作業指示:
以下の項目をすべて、一字も変えずにそのまま書き返しなさい。

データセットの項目
■ ■ ■ ■ ■

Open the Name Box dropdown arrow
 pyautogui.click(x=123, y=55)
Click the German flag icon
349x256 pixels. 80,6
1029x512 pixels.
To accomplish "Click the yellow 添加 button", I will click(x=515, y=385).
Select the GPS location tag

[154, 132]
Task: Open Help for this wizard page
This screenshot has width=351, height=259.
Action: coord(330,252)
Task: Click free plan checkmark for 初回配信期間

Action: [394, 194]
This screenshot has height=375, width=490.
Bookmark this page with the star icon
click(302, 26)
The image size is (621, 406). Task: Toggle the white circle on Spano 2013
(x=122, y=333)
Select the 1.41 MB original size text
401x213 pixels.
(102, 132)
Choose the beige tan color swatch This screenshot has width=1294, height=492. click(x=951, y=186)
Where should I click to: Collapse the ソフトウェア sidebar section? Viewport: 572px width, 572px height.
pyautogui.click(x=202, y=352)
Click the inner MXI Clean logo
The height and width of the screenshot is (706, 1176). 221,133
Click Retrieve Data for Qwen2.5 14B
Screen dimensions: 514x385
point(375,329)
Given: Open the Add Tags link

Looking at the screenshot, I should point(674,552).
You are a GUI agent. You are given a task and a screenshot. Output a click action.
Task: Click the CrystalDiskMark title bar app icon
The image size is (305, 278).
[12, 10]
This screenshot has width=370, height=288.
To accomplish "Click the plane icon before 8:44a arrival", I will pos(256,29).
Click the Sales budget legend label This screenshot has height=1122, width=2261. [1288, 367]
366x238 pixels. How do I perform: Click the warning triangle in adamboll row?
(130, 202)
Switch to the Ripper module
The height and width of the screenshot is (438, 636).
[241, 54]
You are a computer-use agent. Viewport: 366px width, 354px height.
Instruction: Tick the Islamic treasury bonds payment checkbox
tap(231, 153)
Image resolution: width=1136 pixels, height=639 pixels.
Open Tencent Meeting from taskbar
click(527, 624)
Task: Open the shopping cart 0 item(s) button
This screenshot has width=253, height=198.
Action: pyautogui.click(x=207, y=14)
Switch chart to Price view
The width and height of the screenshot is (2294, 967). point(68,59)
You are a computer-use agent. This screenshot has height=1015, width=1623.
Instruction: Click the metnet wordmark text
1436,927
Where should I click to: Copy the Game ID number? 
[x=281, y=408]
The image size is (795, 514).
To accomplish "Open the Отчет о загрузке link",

■ ■ ■ ■ ■

解答例:
Open the Name Box dropdown arrow
 pyautogui.click(x=123, y=55)
Click the German flag icon
349x256 pixels. 80,6
1029x512 pixels.
To accomplish "Click the yellow 添加 button", I will click(x=515, y=385).
Select the GPS location tag

[154, 132]
Task: Open Help for this wizard page
This screenshot has width=351, height=259.
Action: coord(330,252)
Task: Click free plan checkmark for 初回配信期間

Action: [394, 194]
This screenshot has height=375, width=490.
Bookmark this page with the star icon
click(302, 26)
The image size is (621, 406). Task: Toggle the white circle on Spano 2013
(x=122, y=333)
Select the 1.41 MB original size text
401x213 pixels.
(102, 132)
Choose the beige tan color swatch This screenshot has width=1294, height=492. click(x=951, y=186)
Where should I click to: Collapse the ソフトウェア sidebar section? Viewport: 572px width, 572px height.
pyautogui.click(x=202, y=352)
Click the inner MXI Clean logo
The height and width of the screenshot is (706, 1176). 221,133
Click Retrieve Data for Qwen2.5 14B
Screen dimensions: 514x385
point(375,329)
Given: Open the Add Tags link

Looking at the screenshot, I should point(674,552).
You are a GUI agent. You are given a task and a screenshot. Output a click action.
Task: Click the CrystalDiskMark title bar app icon
The image size is (305, 278).
[12, 10]
This screenshot has width=370, height=288.
To accomplish "Click the plane icon before 8:44a arrival", I will pos(256,29).
Click the Sales budget legend label This screenshot has height=1122, width=2261. [1288, 367]
366x238 pixels. How do I perform: Click the warning triangle in adamboll row?
(130, 202)
Switch to the Ripper module
The height and width of the screenshot is (438, 636).
[241, 54]
You are a computer-use agent. Viewport: 366px width, 354px height.
Instruction: Tick the Islamic treasury bonds payment checkbox
tap(231, 153)
Image resolution: width=1136 pixels, height=639 pixels.
Open Tencent Meeting from taskbar
click(527, 624)
Task: Open the shopping cart 0 item(s) button
This screenshot has width=253, height=198.
Action: pyautogui.click(x=207, y=14)
Switch chart to Price view
The width and height of the screenshot is (2294, 967). point(68,59)
You are a computer-use agent. This screenshot has height=1015, width=1623.
Instruction: Click the metnet wordmark text
1436,927
Where should I click to: Copy the Game ID number? 
[x=281, y=408]
The image size is (795, 514).
To accomplish "Open the Отчет о загрузке link",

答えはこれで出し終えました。